21.  Regarding in particular the rejection of the request for a preliminary reference to the CJEU, the Government argued that it was clear that the Court of Cassation had been in no doubt as to the interpretation and meaning of the provisions applied, “which is not negated by a possibly different interpretation proposed by the applicant”. The provisions, including Principle 1.4 of the European Statistics Code of Practice, were, according to the assessments of both the Court of Cassation and the Court of Appeal, sufficiently clear, and therefore no preliminary reference to the CJEU was necessary for the domestic courts to reach their final judgment. An interpretation by the CJEU of the words “the sole responsibility” in Principle 1.4 of the European Statistics Code of Practice, regardless of the formal force of the Code, would not contribute materially to the assessment of the grounds of appeal by the Court of Cassation. Therefore, a request for a preliminary ruling, even if considered admissible by the CJEU, would have had no decisive influence on the outcome of the case. The Government further argued that it would in any event be for the national court to apply EU law after the issuance of the preliminary ruling, which would not have any decisive influence on the outcome of the case. In any event, in the present case a preliminary ruling had not been considered necessary by the domestic courts.

2.     The Court’s assessment

22.  Concerning the general principles governing the application of Article 6 of the Convention in cases raising similar issues to those which fall to be addressed in the present case, the Court refers to its relevant case-law on the subject (see, in particular, Dhahbi v. Italy, no. 17120/09, § 31, 8 April 2014, Baydar, cited above, §§ 41-44, and Bio Farmland Betriebs S.R.L. v. Romania, no. 43639/17, §§ 48-51, 13 July 2021).
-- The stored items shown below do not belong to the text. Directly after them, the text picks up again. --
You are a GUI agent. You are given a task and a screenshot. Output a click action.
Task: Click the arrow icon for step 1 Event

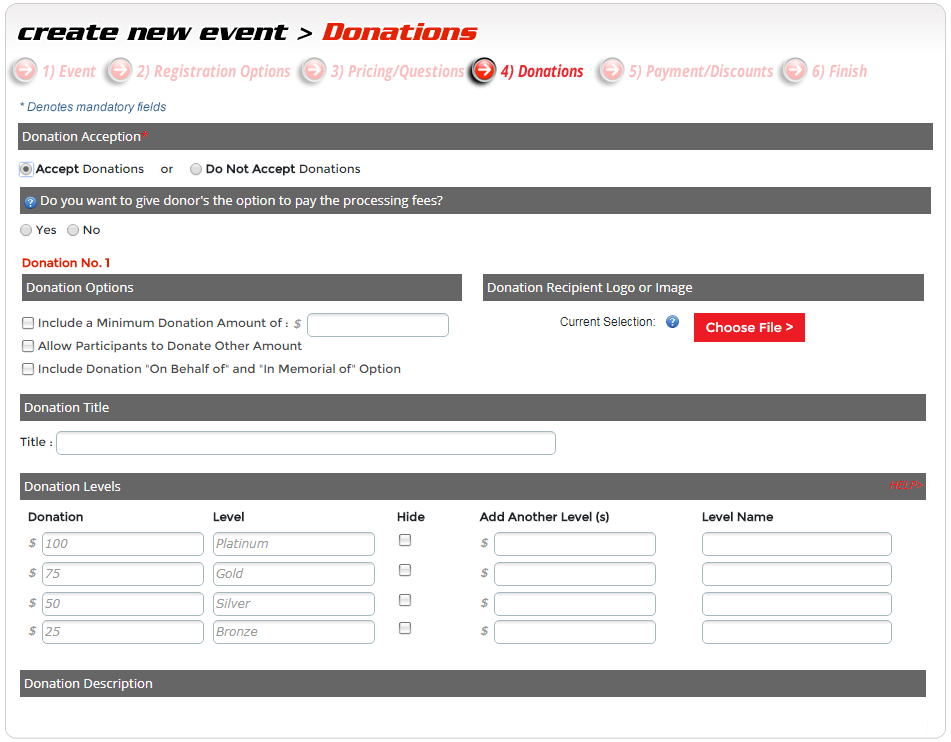(x=24, y=71)
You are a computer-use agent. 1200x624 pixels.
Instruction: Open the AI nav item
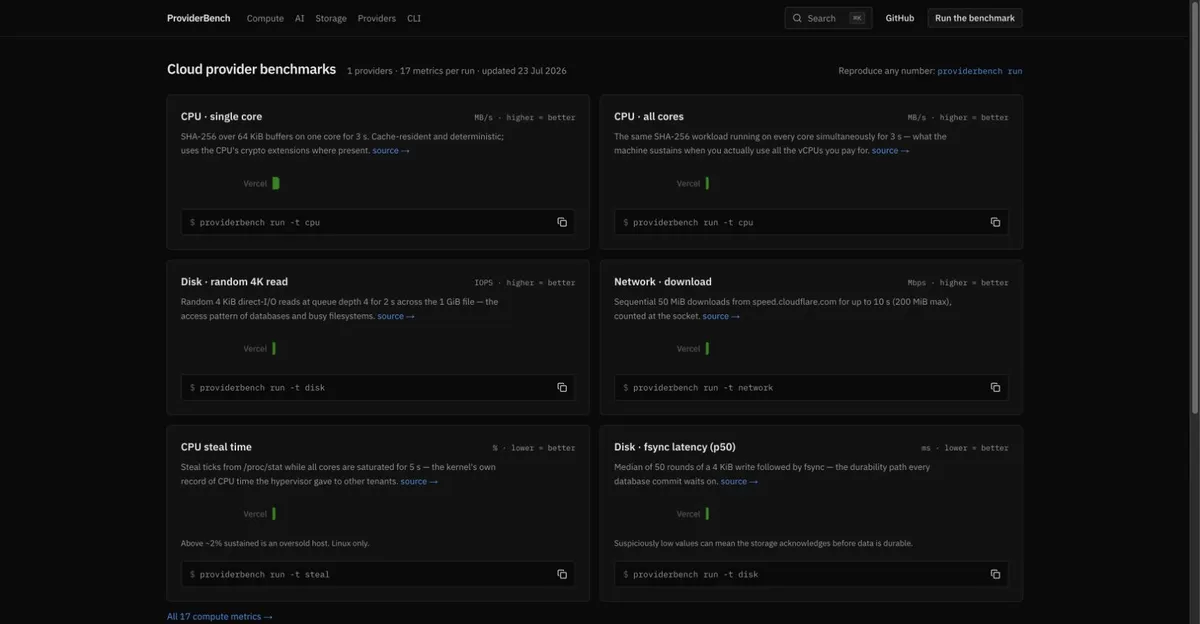tap(300, 18)
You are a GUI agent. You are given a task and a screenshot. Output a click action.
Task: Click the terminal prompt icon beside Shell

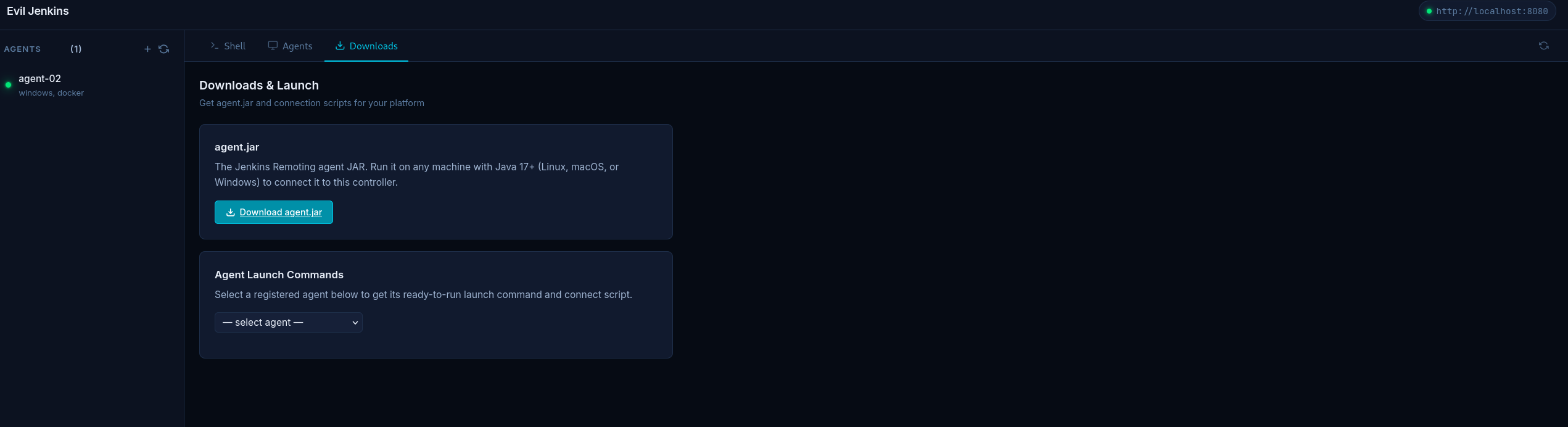click(x=213, y=45)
23.  In the case of Vergauwen and Others v. Belgium ((dec.), no. 4832/04, §§ 89-90, 10 April 2012), the Court established the following principles:

- Article 6 § 1 imposes on the domestic courts an obligation to give reasons, in the light of the applicable law, for decisions by which they refuse to refer a question for a preliminary ruling;

- when an allegation of a violation of Article 6 § 1 is brought before the Court in that context, its task consists in ensuring that the contested decision refusing the reference was duly accompanied by such reasons;

- although it is for the Court to carry out this check rigorously, it is not for it to examine any errors that the domestic courts may have made in the interpretation or the application of the relevant law;

- in the specific context of Article 267 of the Treaty on the Functioning of the European Union (TFEU), this means that domestic courts against whose decisions there is no judicial remedy under domestic law are required to justify a refusal to refer a question to the CJEU for a preliminary ruling on the interpretation of EU law in the light of the exceptions provided for by the case-law of the CJEU. They must therefore state the reasons why they consider that the question is not relevant, or that the provision of EU law in question has already been interpreted by the CJEU, or even that the correct application of EU law is so obvious that it leaves no room for reasonable doubt.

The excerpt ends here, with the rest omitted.